This one is frustrating, and entirely avoidable.
According to EVA England, EV drivers without driveways are being systematically blocked from accessing affordable home charging by a toxic mix of cost, confusion and council delays.
Their latest survey shows 93% of drivers without off-street parking don’t have a cross-pavement solution, yet 78% say it would work perfectly for their home. Despite that demand, only eight drivers surveyed had successfully installed one.
Why? Endless refusals. Months (or years) of silence. Planning costs adding £500+ per household on top of installs already approaching £3,000. Some drivers were even told the technology was unsafe, despite proven, compliant systems already in use.
The irony is painful. The tech exists. The demand is clear. And the fix is largely administrative.

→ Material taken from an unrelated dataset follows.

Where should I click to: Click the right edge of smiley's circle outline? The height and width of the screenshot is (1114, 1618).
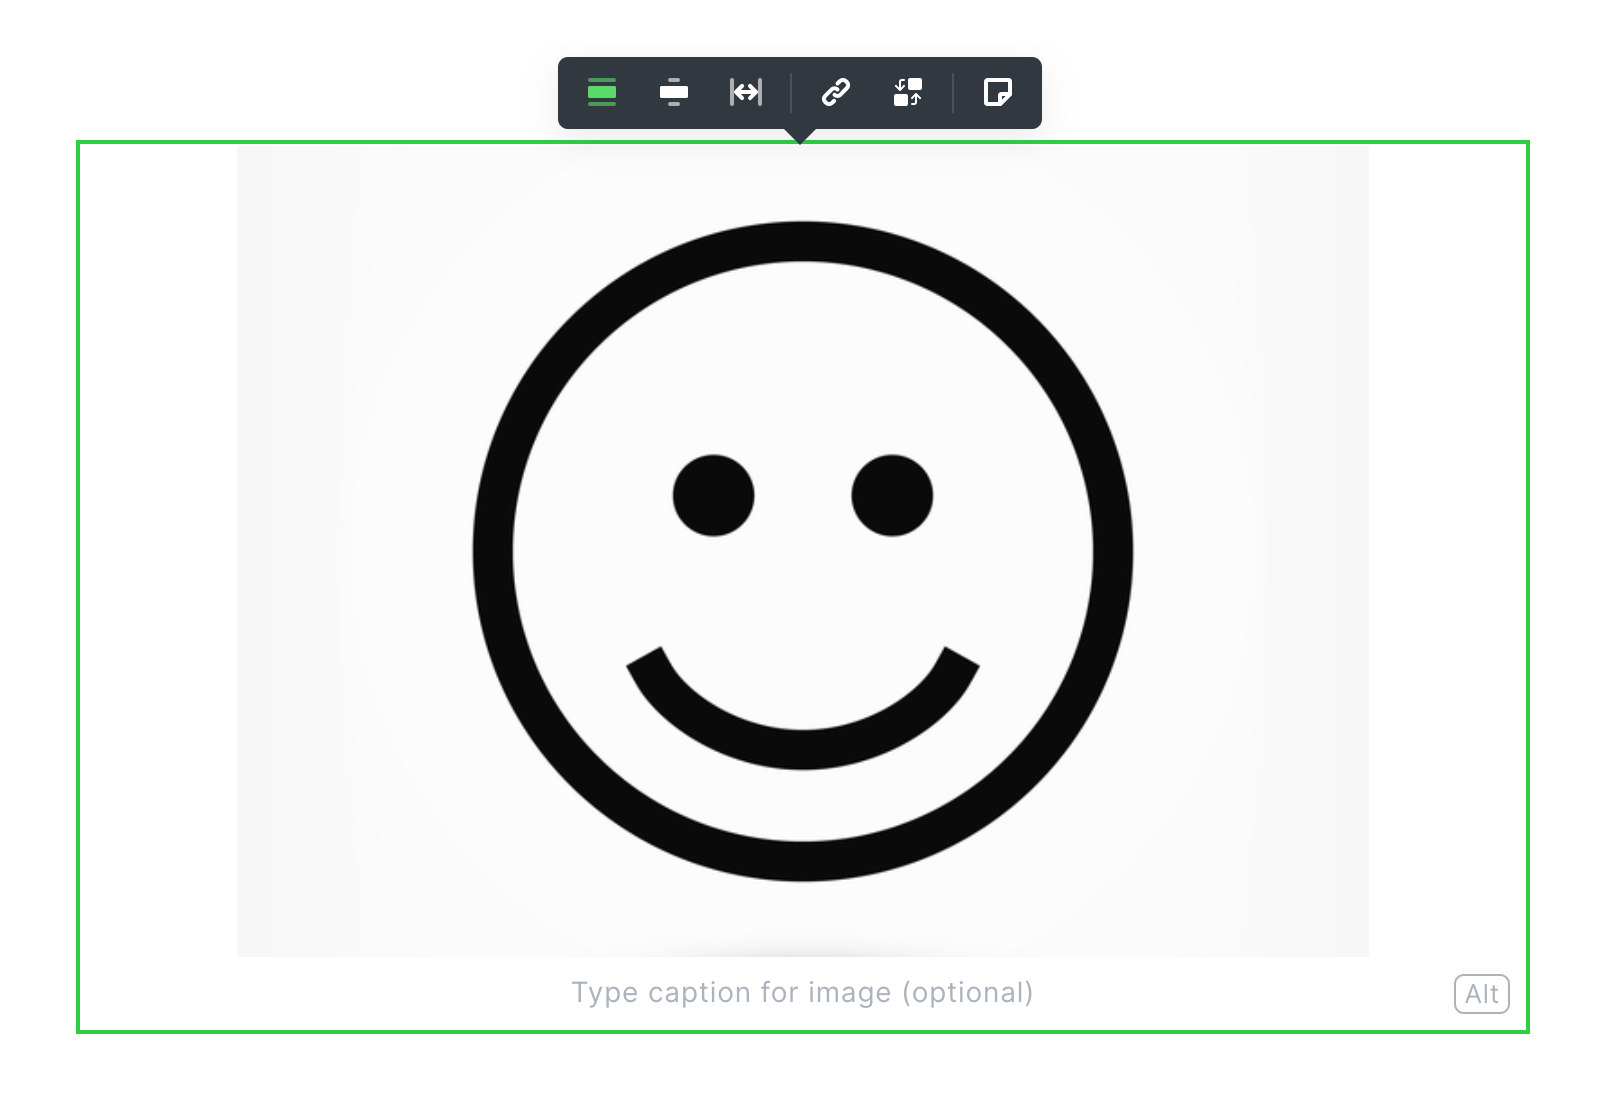(x=1112, y=552)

EVA England supports the Government’s proposal to introduce permitted development rights for cross-pavement charging, removing unnecessary planning barriers while retaining safety oversight. Drivers say the current uncertainty alone is enough to stop them applying.
As Trojan Energy and Kerbo Charge both point out, without reform, up to 3 million households may never switch to EVs, not because they don’t want to, but because the system makes it too hard.

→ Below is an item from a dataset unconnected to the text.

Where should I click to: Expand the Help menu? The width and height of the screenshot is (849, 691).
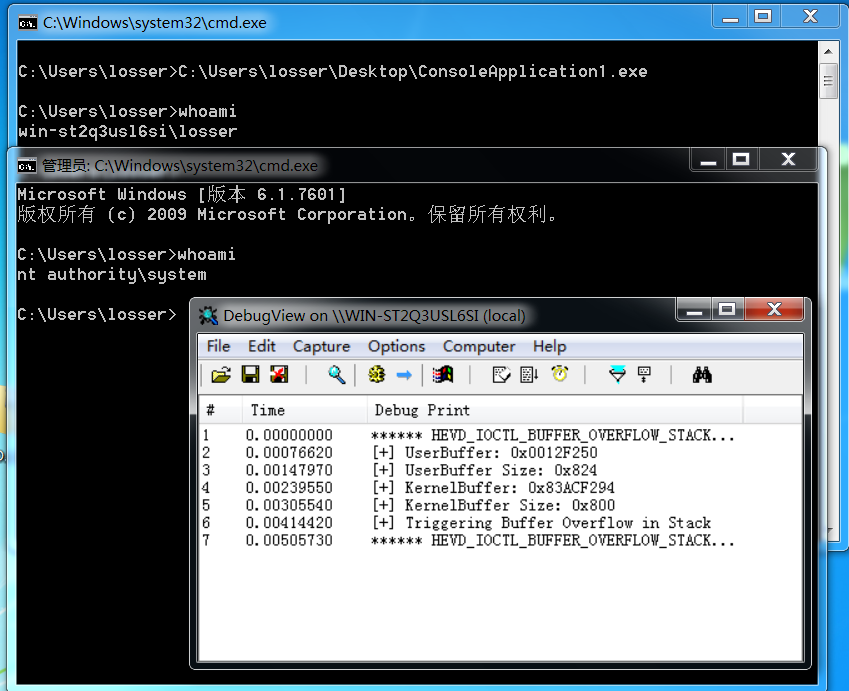pyautogui.click(x=549, y=346)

If we’re serious about a fair transition, this is low-hanging fruit. And right now, we’re walking straight past it.
EV Café takeaway
“We’re never going to solve this at council level. There has to be something at national level.”
—Sam Clarke
Cross-pavement charging sparked the most disagreement, and that’s telling.

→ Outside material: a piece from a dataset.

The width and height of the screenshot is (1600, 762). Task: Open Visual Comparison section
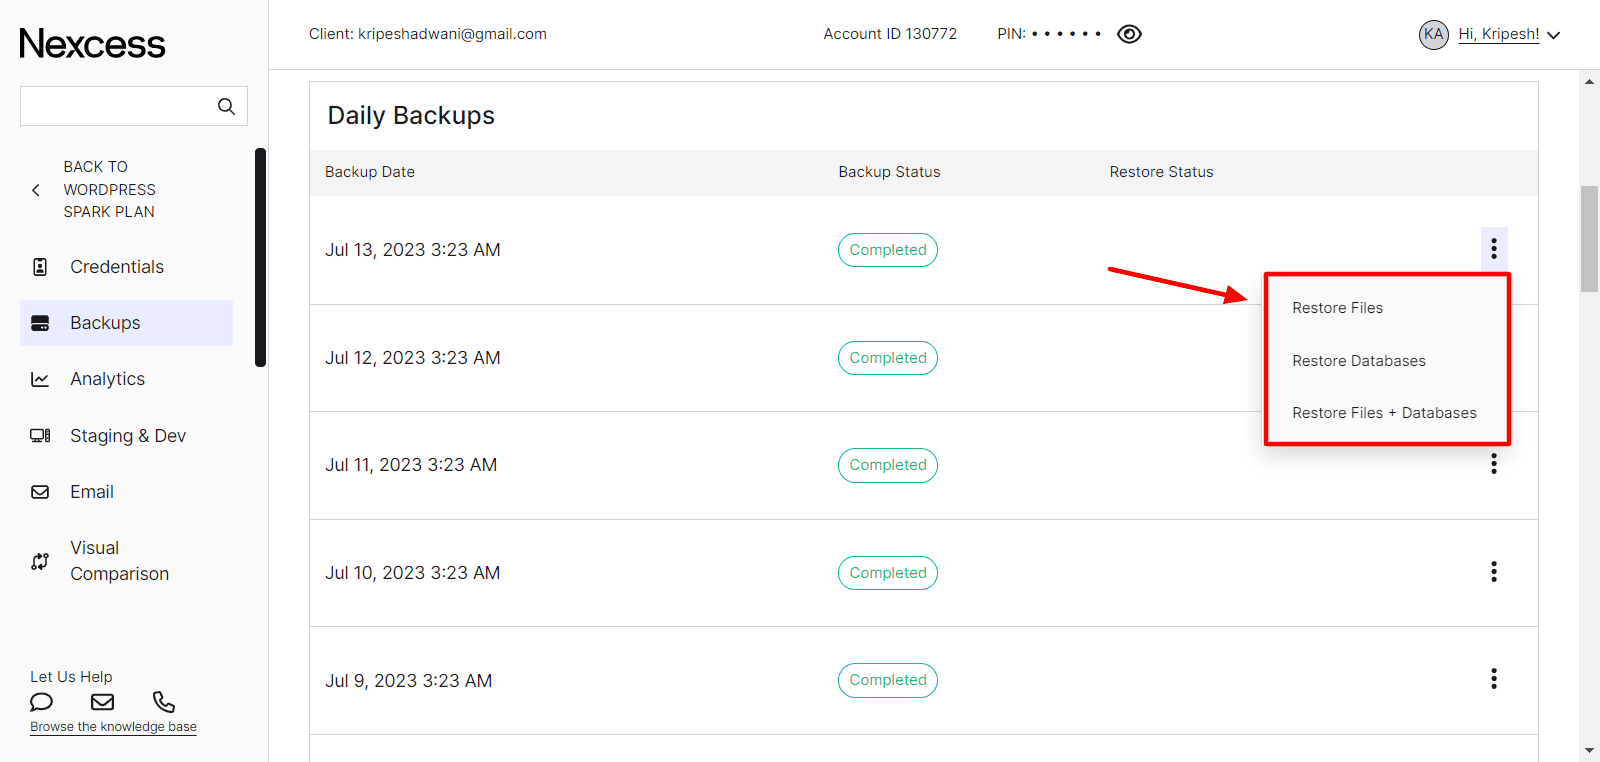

Sam Clarke acknowledged the real-world complications:
“I’ve seen solutions so big there’s no chance a wheelchair gets over them. So I do get the concern.”
But the panel agreed the current situation is broken.
Paul Kirby brought it back to fleet reality:
“Even if you can charge at home once or twice a week, it saves money, improves productivity, and makes drivers feel better.”
The takeaway was clear: This doesn’t need endless pilots or local interpretation. It needs clear national rules, applied consistently, otherwise, the charging divide just deepens.